A therapy developed at Hospital General Universitario Gregorio Marañón has demonstrated its effectiveness in preventing rejection in pediatric heart transplants: seven children who underwent heart transplantation have been successfully treated. Little Irene is one of them.
This innovative therapy — unique worldwide — is based on a cellular approach using thyTreg cells to prevent immune rejection and potentially extend the survival of the transplanted organ indefinitely, thereby prolonging the patient’s life.
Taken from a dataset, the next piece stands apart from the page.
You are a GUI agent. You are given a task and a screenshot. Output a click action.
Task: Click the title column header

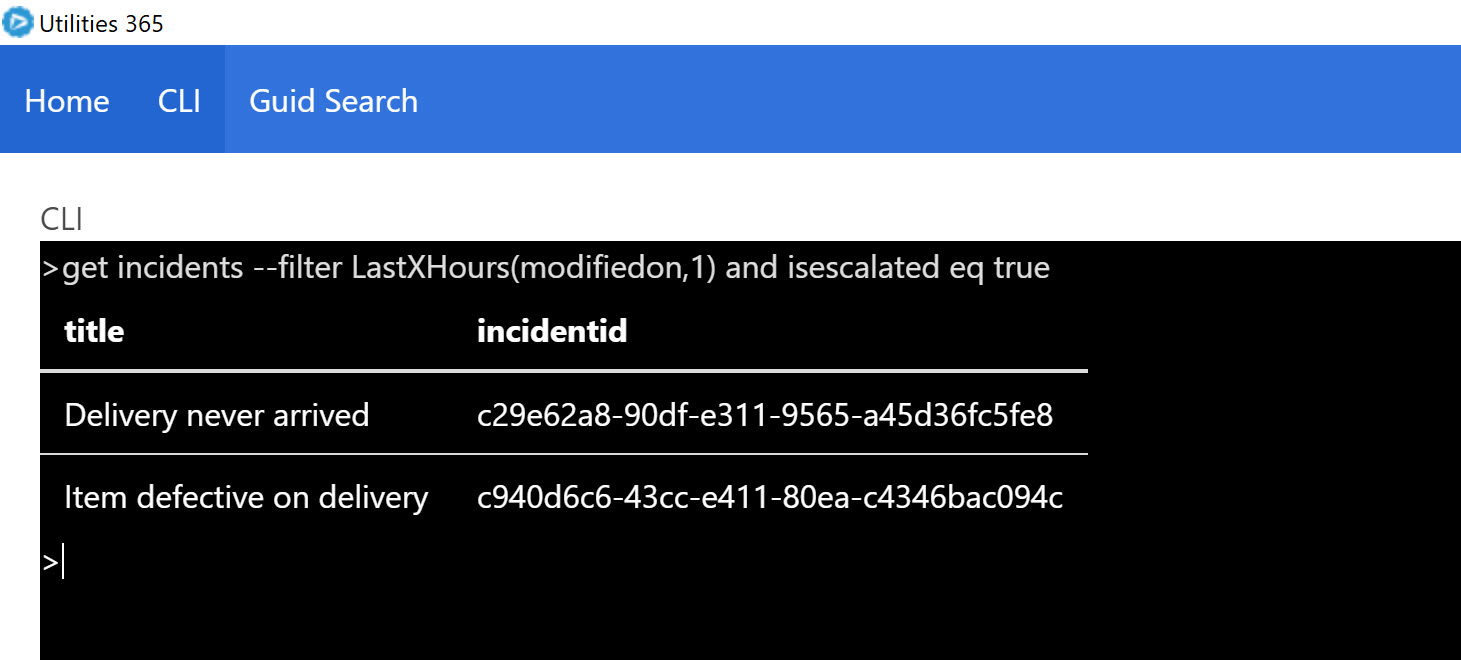pyautogui.click(x=94, y=331)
In doing so, it may significantly extend the lifespan of the transplanted heart.
Developed by researchers at the Immunoregulation Laboratory of Hospital Gregorio Marañón, a public hospital in the Community of Madrid, the therapy has been successfully administered to seven infant heart transplant recipients as of January 2024. Preliminary results suggest that “a single administration of this therapy is capable of restoring immune balance and may prevent acute organ rejection in these children.”
Irene, the First Patient
One of the children treated with this new therapy is six-month-old Irene, who was born with a congenital heart condition requiring heart transplantation. She became the first patient in the world to receive this innovative treatment.
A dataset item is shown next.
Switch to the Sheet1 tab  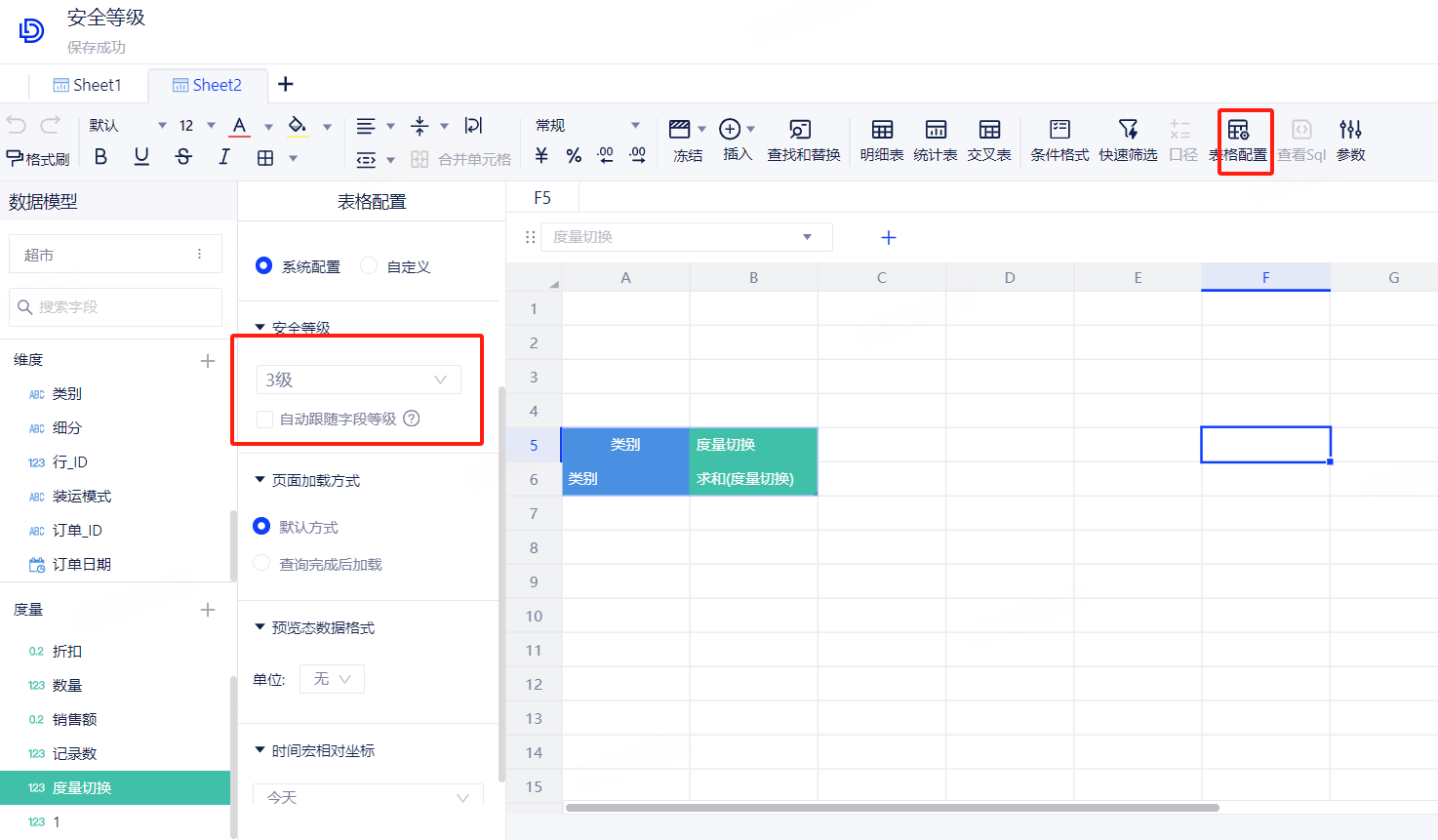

One week after her transplant, Irene received a single dose of her own thyTreg cells. She has been closely monitored for two years to assess whether the therapy could reduce the risk of rejecting her new heart.
During this period, according to the hospital’s official statement, “Irene has shown higher circulating levels of Treg cells than pediatric heart transplant patients who did not receive thyTreg therapy. The presence of these cells has helped maintain control over the immunological mechanisms that could trigger rejection.”
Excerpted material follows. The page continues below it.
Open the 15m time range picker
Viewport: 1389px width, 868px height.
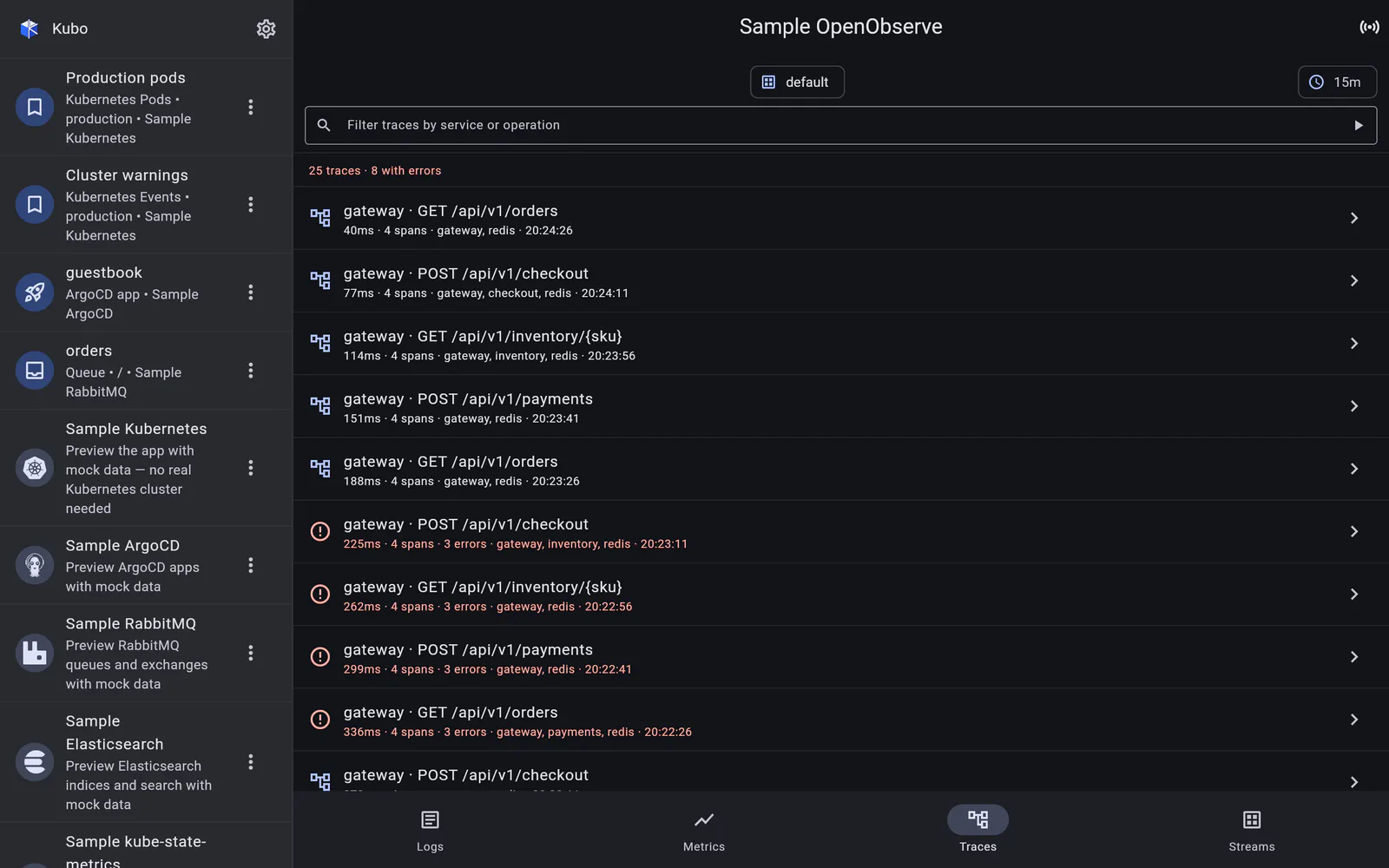pyautogui.click(x=1337, y=82)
Her father, Juan, explains that “she is doing very well, living a normal life and attending school,” although under the precautions required for an immunocompromised child.
As a potential benefit of the therapy, “no signs of rejection have been detected in this patient during the two years following transplantation, which is the period with the highest incidence of rejection in these children.” These findings were recently published in the prestigious international scientific journal Journal of Experimental Medicine.
An Unprecedented Advance
“We are witnessing an unprecedented medical advance that could establish a new paradigm in the treatment of various severe diseases,” explains Rafael Correa Rocha, Director of the Immunoregulation Laboratory at Hospital Gregorio Marañón. The unit has spent the past ten years researching how to obtain large quantities of high-quality Treg cells from an alternative source to blood, enabling pediatric patients to access this type of advanced therapy.
The breakthrough involves developing an entirely new strategy to manufacture therapeutic doses of Treg cells from thymic tissue — a tissue that covers the heart and is routinely discarded during pediatric cardiac surgeries.
“Treg cells obtained from thymic tissue (thyTregs) possess unique qualities and an exceptionally high regulatory capacity. The protocol developed by our group allows us to obtain thousands of times more cells than can be extracted from blood,” the team explains.
This therapy may restore proper immune balance and could completely inhibit or significantly reduce the immune responses responsible for rejection, potentially extending graft viability indefinitely and thereby prolonging patients’ lives.
“Because the therapy uses the patient’s own cells, side effects are minimal. It could be implemented in hospitals in the near term, improving transplant survival rates in a country that leads the world in organ donation and transplantation,” the experts conclude.